I am lucky b/c I have an amazing support system. my mother and bf were at every single dr visit asking questions and it has just been so great to feel that, not to mention other loved ones who were there when i needed them. Always make sure you have a good support system, no matter who you are but especially if you have some sort of chronic anything, you can't do it alone. Even if you need to manufacture it for yourself. there are plenty of support groups that meet and if you don't want to you don't have to leave the comfort of your own house. CCFA has a great on-line community that i have found comfort in many times. Whatever you do make sure you have someone to talk to! especially with something like this its hard for people to understand b/c you look basically healthy to the rest of the world and its hard to talk about a lot of the things that we experience, but it is so important!



ANYWAY....so we talked to a 2nd and 3rd opinion. my goal was not to lose my organ, i wanted to be well but surgery just seemed so extreme to me. The other drs agreed, sort of. they thought that it was appropriate to be thinking about surgery but that there were still other options. They both thought i should try a boost of steriods and Imuran. It eased my mind but I was not looking forward to more steriods. then we saw the surgeon and that really put my mind at ease. 99% of my fears were calmed about the option of undergoing surgery.

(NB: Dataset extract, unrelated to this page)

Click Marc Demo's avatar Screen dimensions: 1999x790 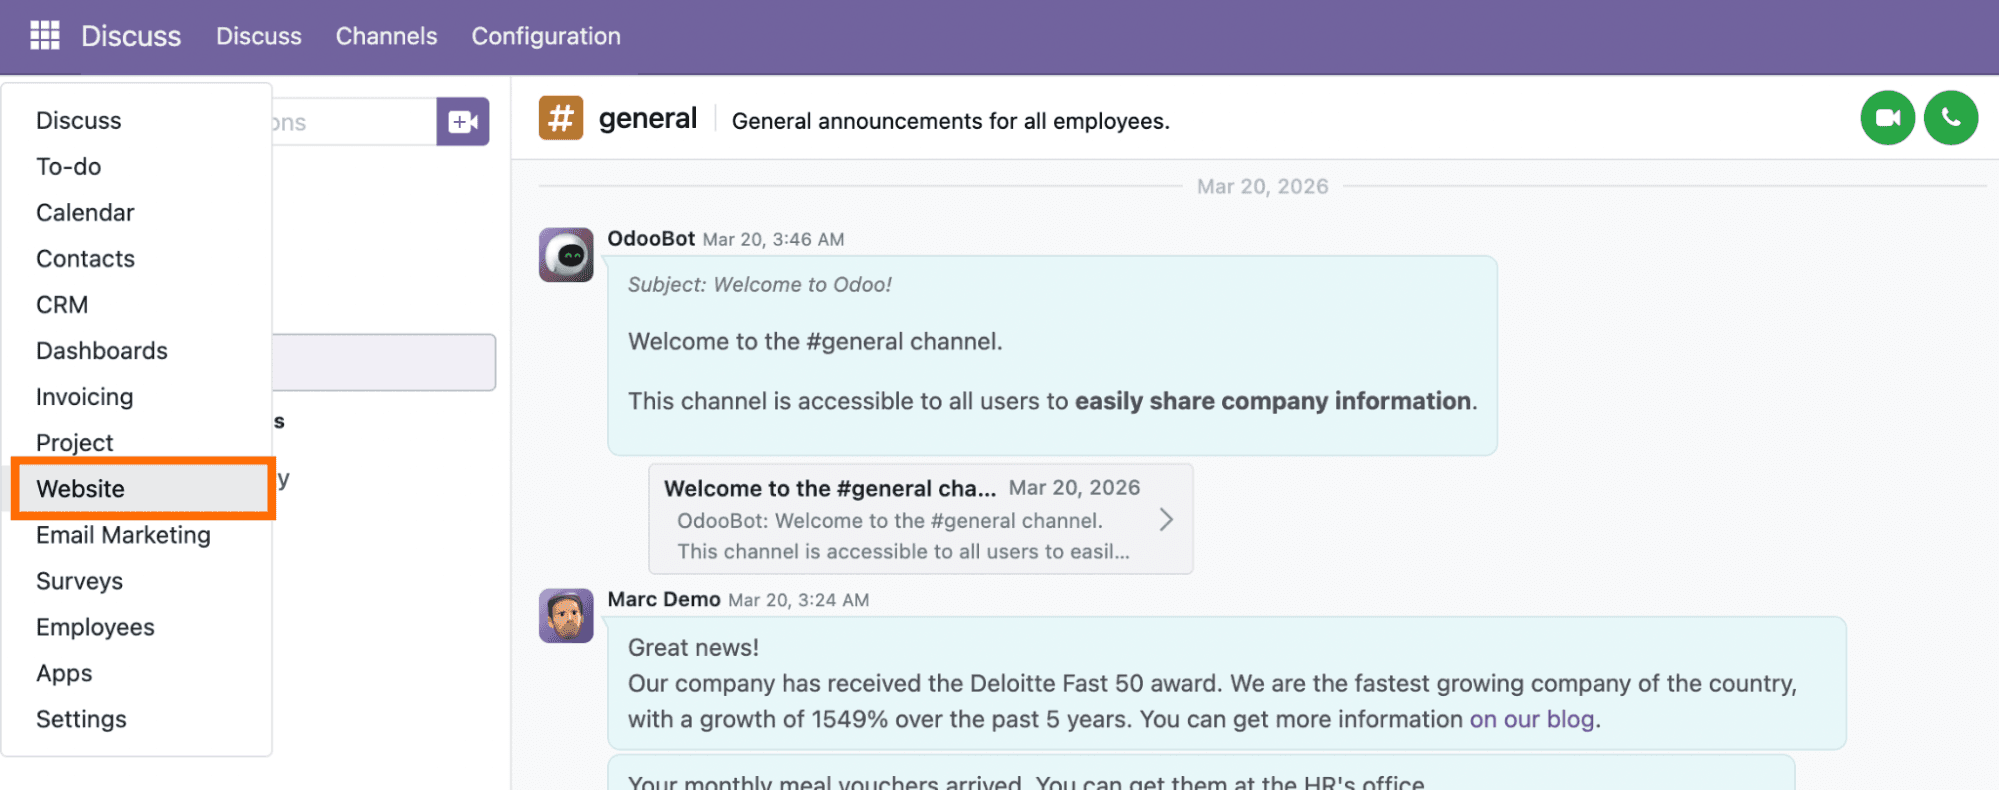pyautogui.click(x=566, y=615)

Since about the 1st of this month i had been fluctuating between a normal temperature and anywhere between 103 and 105. I knew i would be seeing my regular gi dr in about a week so i figured i'll just wait and we'll talk to him then. But it just kept getting worse. I was taking percocet and dulodid just to get throught the day, not necesarily b/c of pain, though it was def there, but b/c those medications cause constipation and that was the only thing that kept me off the toilet literally every 20 minutes. Finally on the 11th my bf took me to the er b/c he was so nervous about my fever. I figured they'd get my fever down and I would go home and sleep it off. well that was 8 days ago and I haven't left the hospital yet. and tomorrow I will be recieving a colectomy. they will remove my entire colon and leave me with the J pouch and a temporary ileostomy bag. I am not too excited about the bag, BUT i am exstatic about the soon to be reality of being healthy again. My colon has literally been sucking the life out of me for the last year plus and i'm ready to get that life back!

1 comment:

  1. You are such an amazing individual to not only be brave enough to go through what you are but to share your story too. I know ill have patients with UC and I hope that ill be a better clinician for now understanding a little more from your perspective so thank you. I will be wishing you the best today, and I know you're going to come out of this just as fabulous and beautiful as always!